Livelong Day

It’s gone thirty years since this light steel disc
                                   warmed to his skin,
sixty and more since I laid my child’s ear
                                   closer to hear
what I could not read (for who goes there?
                                   to Babylon, hourly):
my play-time shortened by the whisper of a tick,
                                   its sprung mechanism,
light-tongued creature, touch-ing, touch-ing
                                   (so whose time is it?)
his wrist’s pale skin, my wondering ear,
                                   and I praying
for more time to play, as the calculating thing
                                   dialed the sunshine’s
livelong light and stole my day
                                   with three thin hands—
nothing like hands, but insect feelers
                                   that rounded up
my first garden’s early dream-time,
                                   snaffled away.

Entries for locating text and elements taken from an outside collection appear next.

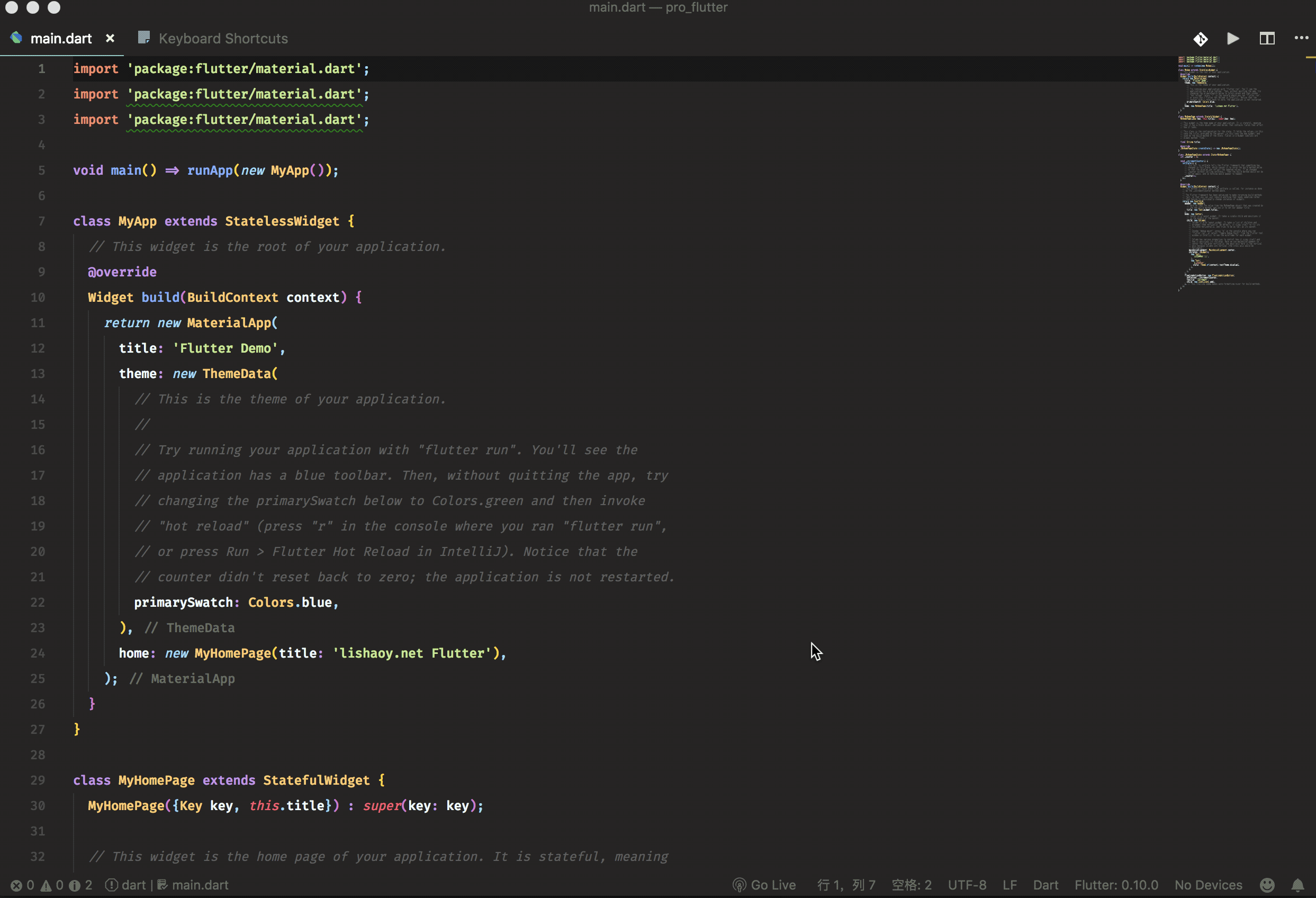Change the UTF-8 file encoding

(967, 885)
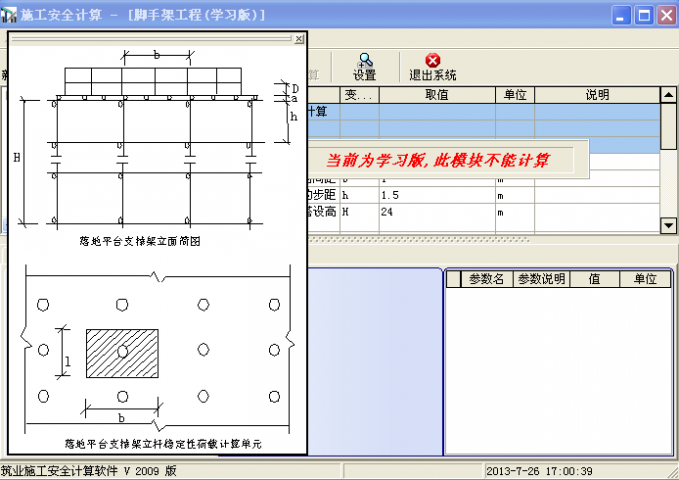The image size is (679, 480).
Task: Minimize the application window
Action: click(623, 15)
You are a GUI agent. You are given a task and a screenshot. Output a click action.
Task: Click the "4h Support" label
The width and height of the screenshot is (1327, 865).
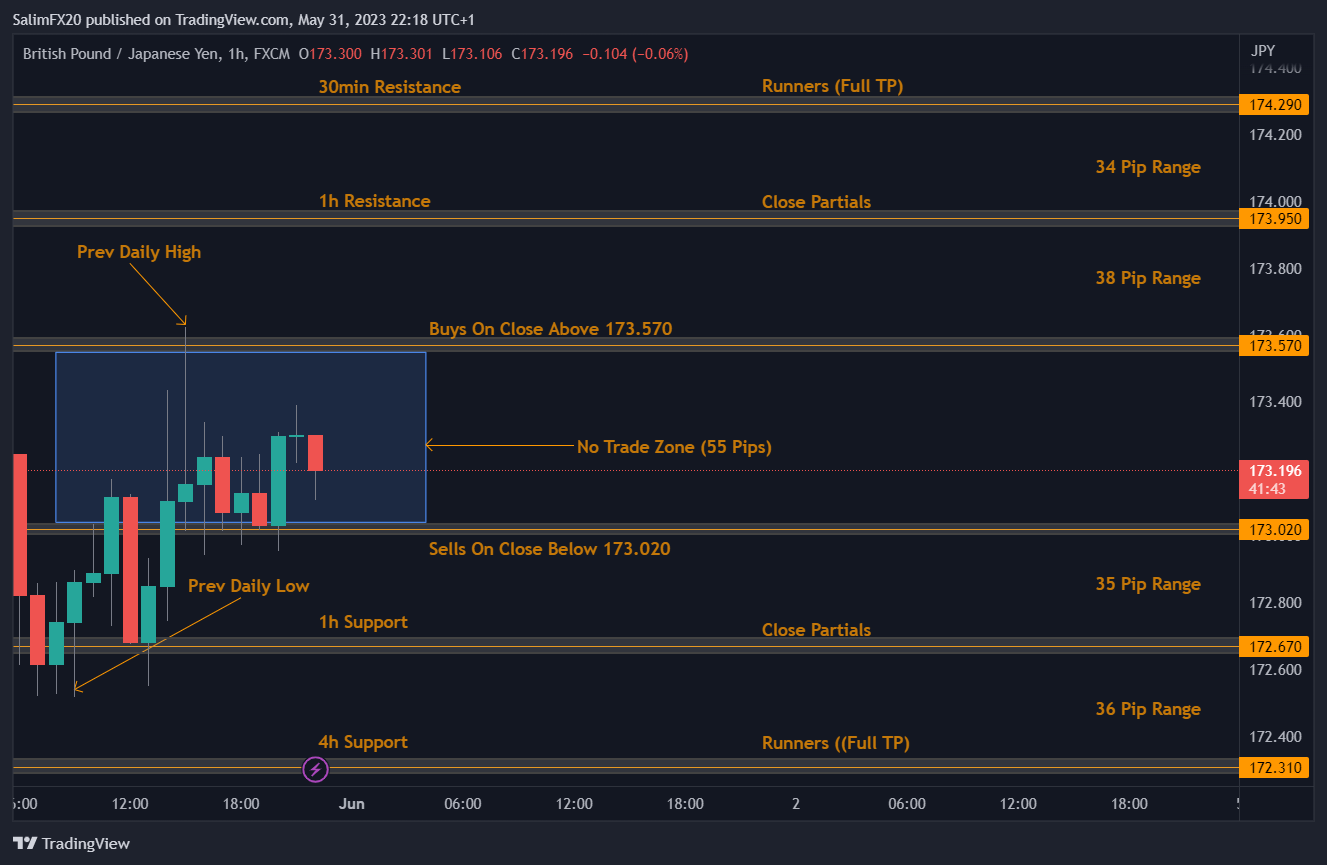click(x=363, y=742)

Then, it was only play-time I’d save
                                   from the scuff of  its count,
its too smooth run of minutes, hours,
                                   its winning way;
now, finding it silent in a drawer,
                                   I bend my ear
and wind the tiny tractor wheel
                                   to hear it still
touch-ing, touch-ing, after thirty years,
                                   his wasted wrist
raced to its ending, and the child’s child-wish,
                                   long vanished, dismissed,
to stay in a garden as light diminished.
                                   I strap its cold
close on my wrist-bone, the leather-worn eyelets
                                   stretched (almost torn)
to the buckle-tongue, till the fit’s my own,
                                   my anyone’s timing,
and listen—to the doomsday drummer in it—
                                   just for a tick.